Czym jest estoński CIT?
Estoński CIT to model wprowadzony w Polsce w 2021 roku, który wzorem modelu opodatkowania obowiązującego w Estonii zakłada możliwość rozliczania się na zasadach ryczałtu od dochodu spółki. W ramach tych zasad firma nie musi każdego miesiąca lub kwartału regulować płatności z tytułu podatku, a robi to w momencie wypłaty dywidendy dla wspólników.
Dla wielu osób taki model opodatkowania jest znacznie bardziej przejrzysty, niewymagający tak dużych pokładów ewidencjonowania, a przy tym wszystkim sprzyja rozwojowi i inwestowaniu. W ramach estońskiego CITu firmy mogą liczyć na znaczącą poprawę płynności finansowej, która wynika z faktu, że to firma decyduje, kiedy i ile zysku chce wypłacić. Jeśli zatem zbliża się trudniejszy dla spółki moment, wypłata zysków może zostać przesunięta w czasie, co wiąże się z większymi oszczędnościami dla przedsiębiorstwa.
Czy można korzystać z faktoringu będąc płatnikiem estońskiego CIT?
Wejście w model estońskiego CITu wymaga spełnienia pewnych konkretnych wymagań wobec przedsiębiorstwa.

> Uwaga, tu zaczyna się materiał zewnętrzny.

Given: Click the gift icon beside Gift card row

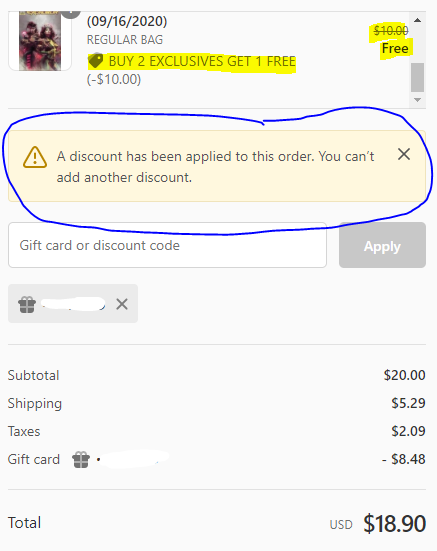Looking at the screenshot, I should [81, 459].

Przede wszystkim podmiot musi być spółką prawa handlowego, co niejednokrotnie wymaga przekształcenia firmy z JDG właśnie na spółkę. Dodatkowo przedsiębiorstwo musi zatrudniać przynajmniej trzy osoby, a także udział przychodu firmy z tytułu przychodów pasywnych nie może przekroczyć 50%. Co to znaczy?
Zbyt duże, przekraczające połowę, przychody z tytułu odsetek, wynajmu nieruchomości, dywidend lub sprzedaży praw do roszczeń z faktury. Właśnie ta ostatnia pozycja wzbudza w przedsiębiorcach najwięcej kontrowersji. Dlaczego? Faktoring to coraz popularniejsza forma uwalniania płynności finansowej firmy. Zamiast czekać kilkadziesiąt dni na płatność od kontrahenta, mamy możliwość nawiązania współpracy z faktorem, który w zamian za drobną prowizję odkupi od nas prawo do roszczeń z tytułu faktury, jednocześnie zapewniając nam natychmiastowy przelew na konto. Jeśli zatem firma stosuje faktoring na zdecydowanej większości transakcji, to może być uznane za przychód pasywny, a zatem być może wyeliminuje nas z możliwości wykorzystania estońskiego CITu.

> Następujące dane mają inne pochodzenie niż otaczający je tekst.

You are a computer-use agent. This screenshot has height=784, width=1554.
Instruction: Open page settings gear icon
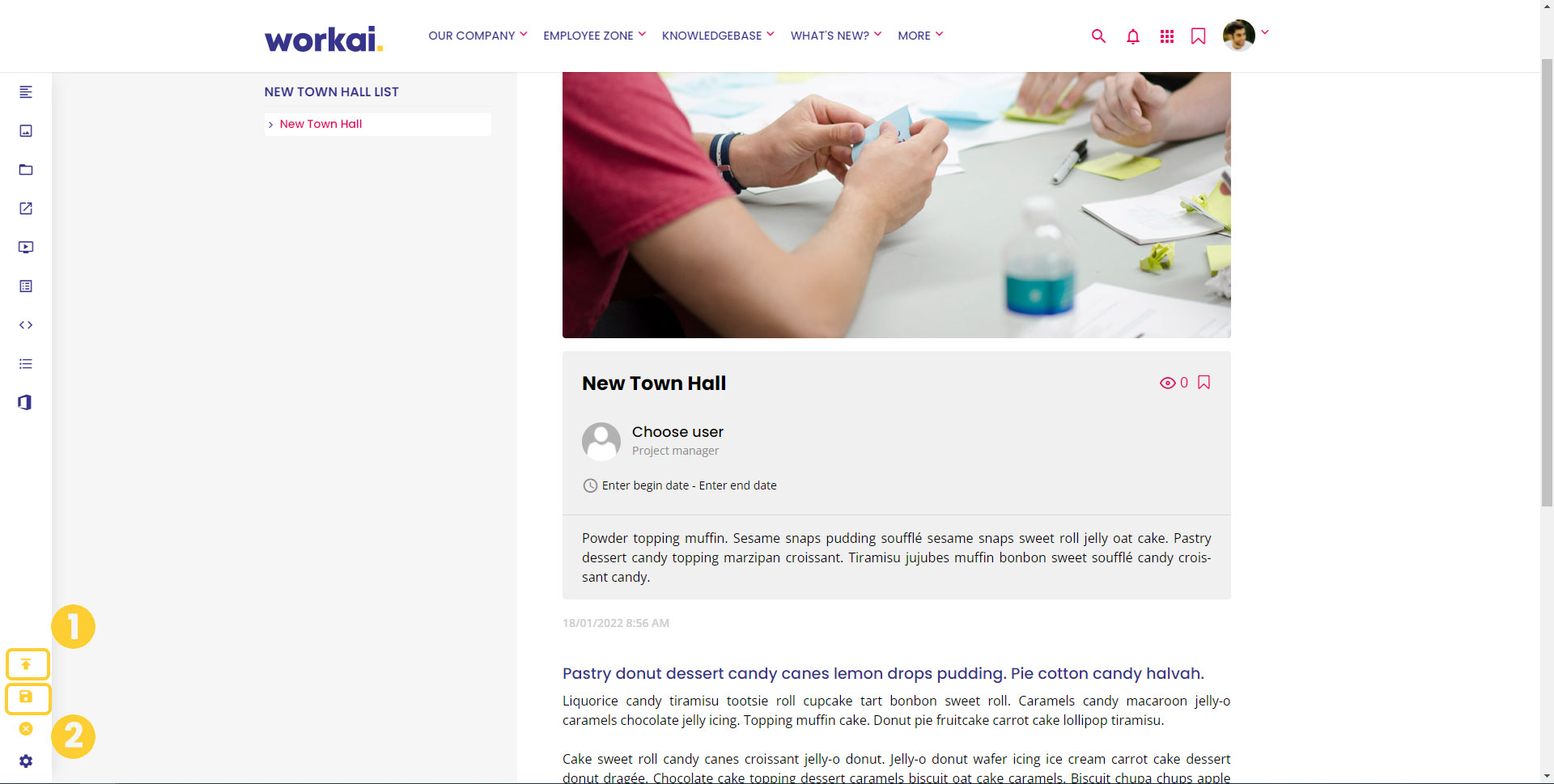[26, 761]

Estoński CIT w obliczu nowych przepisów prawnych
Już od samego początku, czyli 2021 roku przepisy związane z estońskim CITem mają na celu ułatwić przedsiębiorcom wykorzystanie tego modelu w swojej działalności gospodarczej. Zgodnie z artykułem https://pragmago.pl/porada/faktoring-a-estonski-cit/ możemy liczyć na kolejne ułatwienia i udogodnienia, które pozwolą wykorzystać zalety tego rozwiązania szerszemu gronu przedsiębiorców.
Już teraz wiemy, że Ministerstwo Finansów planuje nowelizację tych przepisów, co pozwoli nie tylko uszczelnić, ale przede wszystkim usprawnić zastosowanie ryczałtu od dochodu spółek. Możemy zatem przygotować się na finalne rozstrzygnięcie kwestii faktoringu, który być może nie zostanie oficjalnie potraktowany jako przychód pasywny, co zapewni znacznie większy przypływ firm chętnych do skorzystania z estońskiego CITu.